## DATA SECTION
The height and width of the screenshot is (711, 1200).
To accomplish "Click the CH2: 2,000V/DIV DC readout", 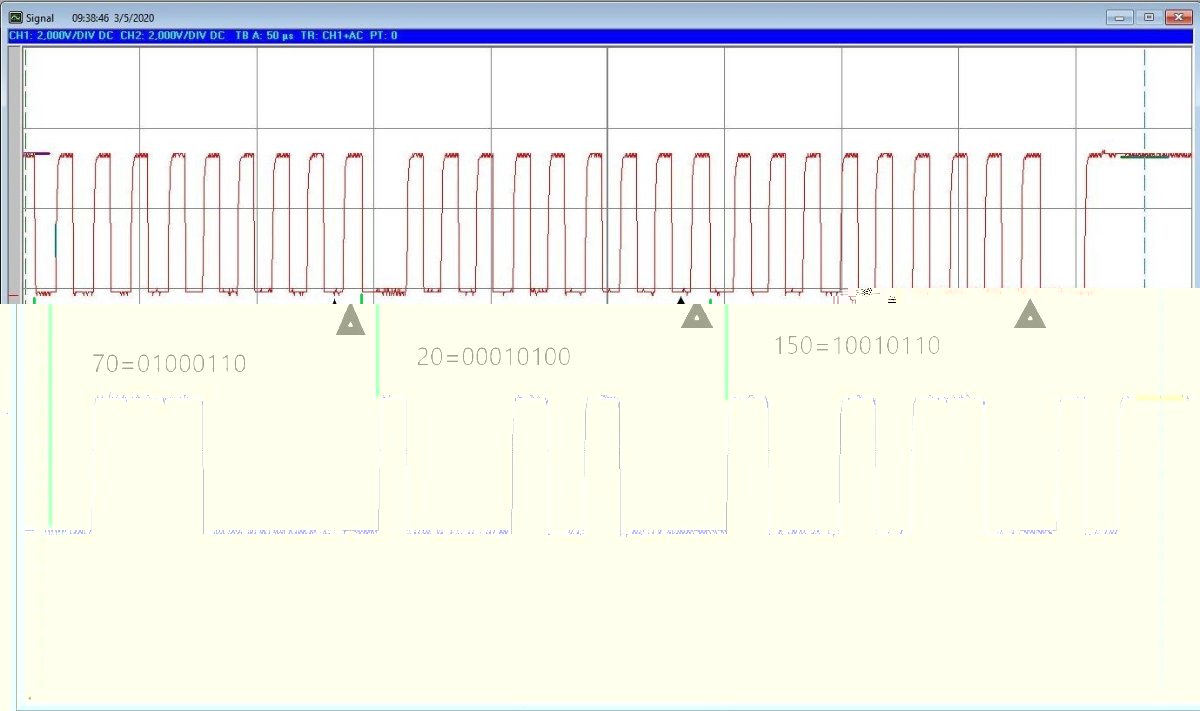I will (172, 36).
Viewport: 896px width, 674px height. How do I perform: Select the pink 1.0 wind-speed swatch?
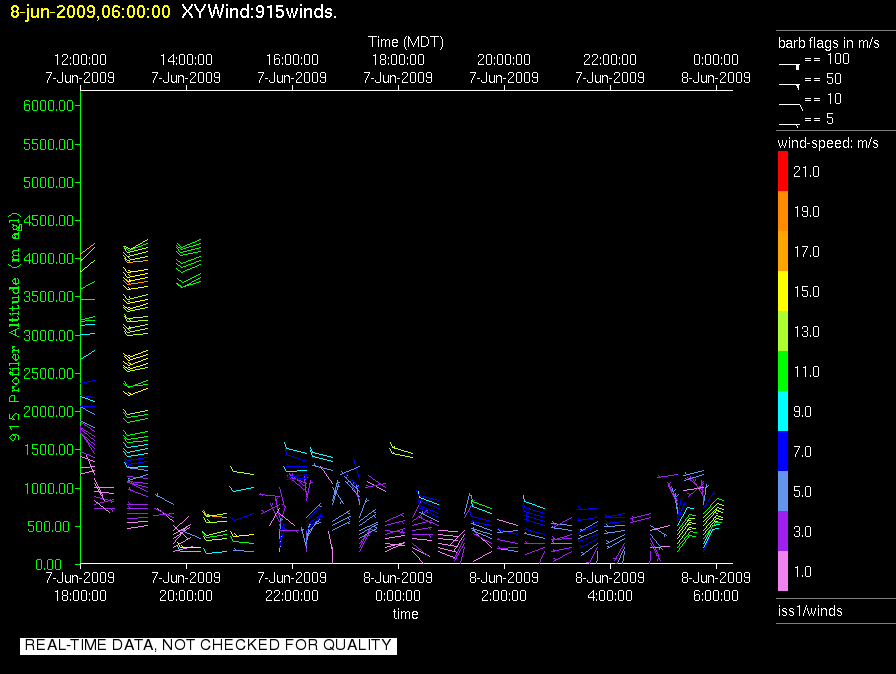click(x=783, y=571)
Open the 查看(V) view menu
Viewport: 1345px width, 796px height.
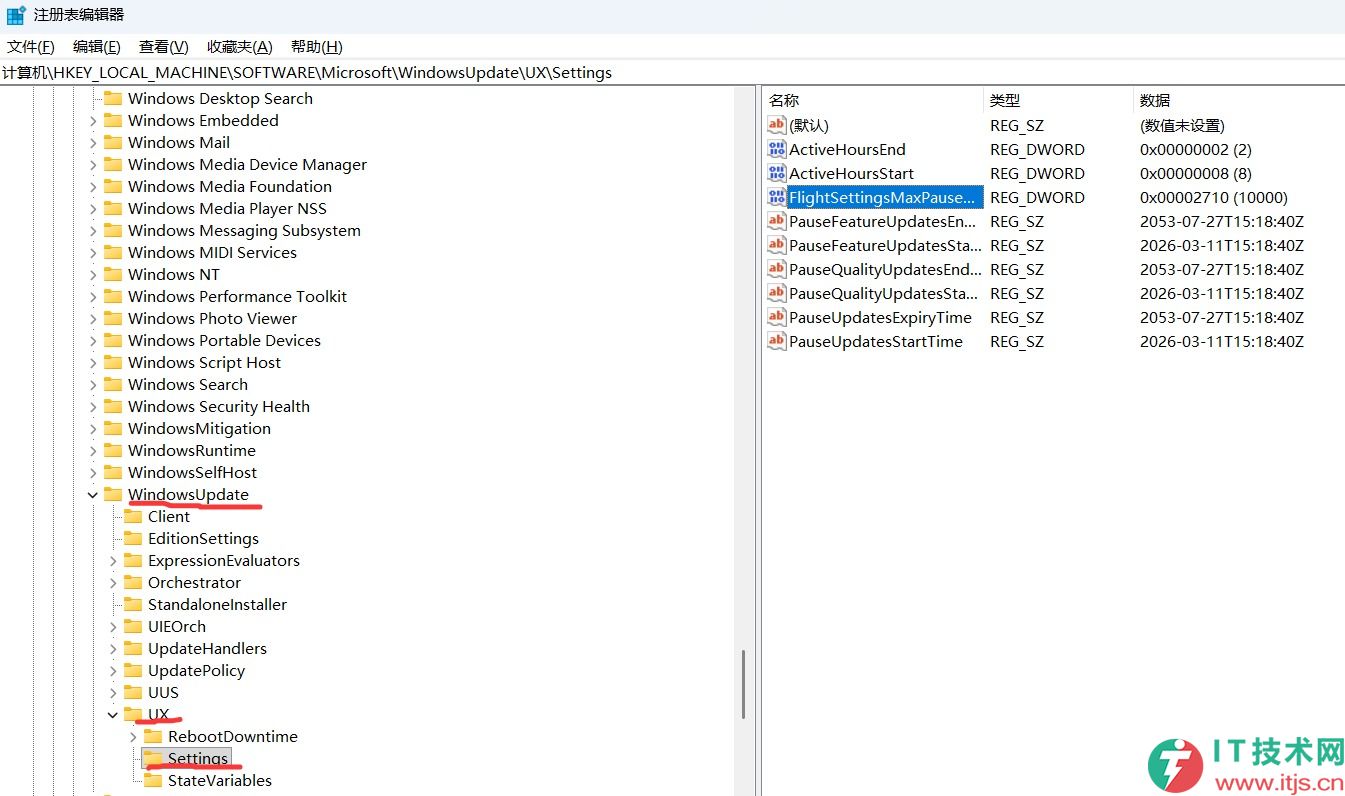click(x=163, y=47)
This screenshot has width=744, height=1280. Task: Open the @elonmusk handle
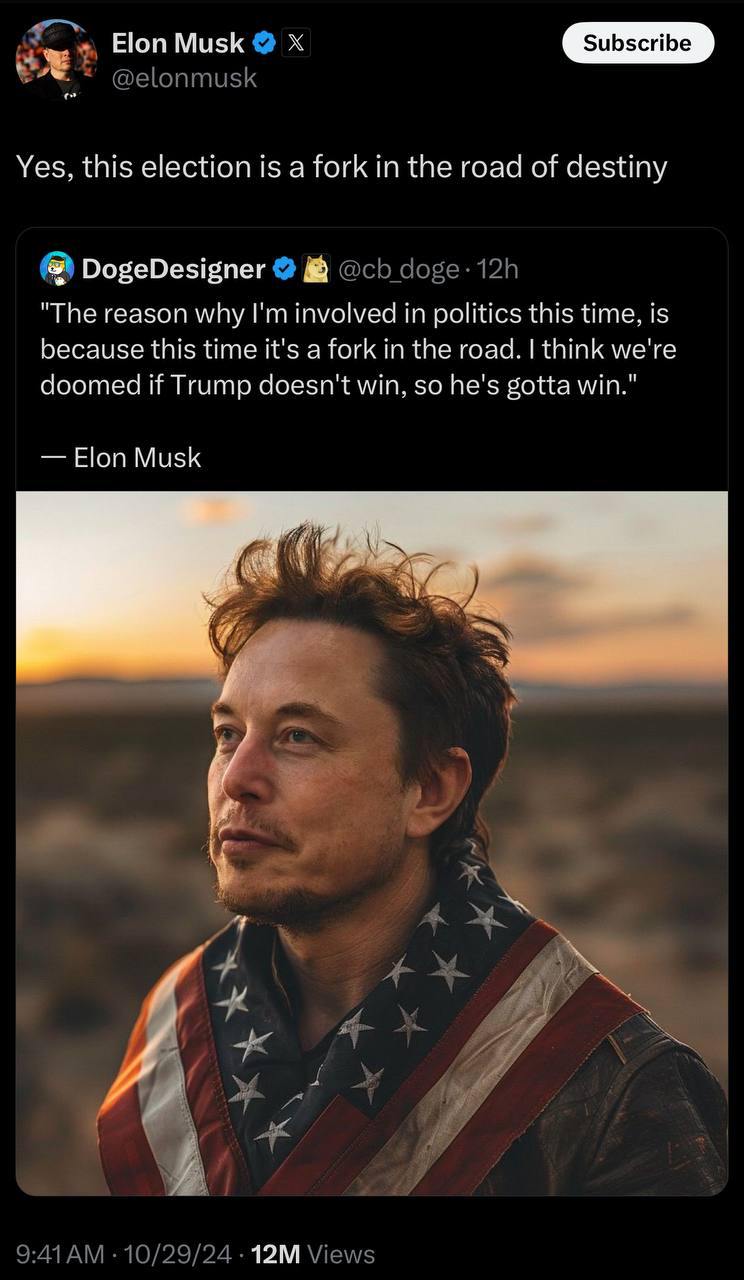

## TASK BRIEF
Gather all lines from the records above in which "screenshot" appears.

## ANSWER TO THIS TASK
The height and width of the screenshot is (711, 1200).
This screenshot has width=744, height=1280. Task: Open the @elonmusk handle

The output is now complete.